Israel's "independence" celebrations are always underlined by an inescapable subtext; it is also the Palestinian Nakba – catastrophe. As Israelis celebrated their 65th anniversary this week, tens of thousands of Palestinians marched to commemorate their resultant "catastrophe". For the latter, the memories were especially bitter because this year's commemoration coincided with the extension of Israeli Nationality Law, which prevents family unification between Palestinians in Israel and their spouses from the West Bank or Gaza Strip. Since its enactment in 1952, Israel has used this law as a blunt instrument to limit the growth of the Palestinian population in the country and prevent the return of the hundreds of thousands who were expelled in 1948. It was not surprising, therefore, that the right of return featured high on the agenda of this year's Nakba activities.
By staging a return march to the abandoned village of Khabeeza, the organisers wanted to reaffirm their rejection of the fictitious narrative that there was liberation from colonialism in 1948. All that occurred, said Jamal Zahalka of the Balad Party, was that domination by one foreign power, Britain, was replaced by another, Israel. However, the process of ethnic cleansing was not completed with Israel's so-called war of independence and continues to cast a dark shadow over the lives of the remnant of the Palestinian population who remained in their homes in 1948.
The celebrations revealed a side of Israel that is seldom spoken about and often ignored or concealed. The case of Upper Nazareth is emblematic; the mayor circulated a pamphlet titled, "Upper Nazareth: A Jewish Identity Forever". The content and tone of the document was so inflammatory that it stirred the ire of not only Palestinians in Israel, but also some Israeli Jews. "No more averting our eyes, no more embracing the law that allows every citizen to live wherever he pleases," the leaflet intoned. "This is the time to protect our homes." Ilan Gilon, a Knesset member for Meretz, called on the attorney general to launch a criminal investigation into the "racist policies" it advocates.

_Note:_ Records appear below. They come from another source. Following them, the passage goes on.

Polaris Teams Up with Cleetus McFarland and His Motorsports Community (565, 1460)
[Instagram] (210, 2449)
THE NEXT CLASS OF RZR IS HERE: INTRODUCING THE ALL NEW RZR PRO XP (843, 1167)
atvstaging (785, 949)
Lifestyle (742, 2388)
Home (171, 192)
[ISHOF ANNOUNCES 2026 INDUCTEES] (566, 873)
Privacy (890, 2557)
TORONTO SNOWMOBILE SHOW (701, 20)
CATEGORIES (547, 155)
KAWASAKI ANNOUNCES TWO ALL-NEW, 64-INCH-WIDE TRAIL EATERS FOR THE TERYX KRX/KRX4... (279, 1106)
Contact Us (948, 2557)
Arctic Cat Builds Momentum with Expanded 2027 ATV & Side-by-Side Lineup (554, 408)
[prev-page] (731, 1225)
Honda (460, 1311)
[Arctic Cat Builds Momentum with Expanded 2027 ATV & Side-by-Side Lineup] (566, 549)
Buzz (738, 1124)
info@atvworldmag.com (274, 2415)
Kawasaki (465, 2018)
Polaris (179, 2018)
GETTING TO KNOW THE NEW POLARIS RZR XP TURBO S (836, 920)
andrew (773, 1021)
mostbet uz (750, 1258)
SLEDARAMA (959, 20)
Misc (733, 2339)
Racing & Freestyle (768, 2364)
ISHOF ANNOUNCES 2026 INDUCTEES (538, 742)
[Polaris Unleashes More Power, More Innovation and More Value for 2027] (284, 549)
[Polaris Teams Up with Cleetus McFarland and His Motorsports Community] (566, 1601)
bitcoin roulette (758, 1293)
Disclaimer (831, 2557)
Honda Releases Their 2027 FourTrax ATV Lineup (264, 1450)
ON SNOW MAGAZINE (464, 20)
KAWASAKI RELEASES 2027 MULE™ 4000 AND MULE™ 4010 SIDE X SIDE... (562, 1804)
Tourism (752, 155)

In the Israeli context this is hardly a novelty. On July 20, 1975, Maariv newspaper reported that Jewish protestors were threatening to use force to prevent "the transformation of upper Nazareth into an Arab town". Today, there is not a single school for Arab students in the city although there are more than 2,000 of them.
In a real democracy, such invective would be condemned as a flagrant incitement to racial hatred and discrimination, but this is Israel; that's the nature of the discourse that runs throughout the fabric of Israeli society.
In the Negev, the municipality of Bir Saba'a announced its intention to celebrate Israel's "independence" in the city's historic mosque. Since 1948 it has been closed, denying thousands of Muslims the right to worship in it. The local Arab Land Association decried the latest move as provocative and insensitive.
However, it is not just the denial of the basic right to worship that is fuelling tensions. At every turn negation and denial of the other by Israelis prove to be the rule and not the exception. At Haifa University, officials cancelled an event to commemorate the Nakba this week. Although the organising student body had received permission to hold the event two days beforehand, the Minister of Education, Gideon Sa'ar, weighed in at the eleventh hour and withdrew it, fearing they would distribute flyers which used the word Nakba in the text. If nothing else, this surely confirms that Israel's discrimination is not confined to the physical presence of the Palestinians; it also includes their history, culture and intellectual life.
There were other notable critics of the Nakba commemoration activities. In characteristic manner the ultra-right former foreign minister, Avigdor Lieberman, said it was proof that any agreement with the PLO/PA must include the Palestinians of Israel as well. He has been an ardent advocate of the "transfer" – expulsion by any other word – of Palestinians from Israel. To an outsider this may seem extreme but in Israel this is perfectly acceptable because non-Jewish citizens of the state hold citizenship as a privilege determined by state law, not as their birthright.
Those Palestinians who remained in their homes 65 years ago will not only assert their right to live in their land but will continue to demand their universal human rights, including the right of return for those who were driven out at gunpoint by Jewish militias. Ever-conscious of the fact that states like Israel would use nationality laws to carry out forced exile and deny repatriation, the authors of the Universal Declaration of Human Rights wrote, very deliberately, "Everyone has the right to leave any country, including his own, and return to his country." (Article 13) They chose the word "country" to emphasise a place of habitual residence in normal circumstances. The creation of Israel in Palestine in 1948 did not negate the right of Palestinians to live in their native country and land.
The discrimination witnessed today is not the personal bigotry of a few officials like the Mayor of Nazareth or a former Foreign Minister. It is a systemic form of discrimination incorporated into and supported by the law of the land. It is a form of racial discrimination that runs contrary to the values and legal standards of the 21st century. That is why Israel's "independence" remains a Nakba for the Palestinians.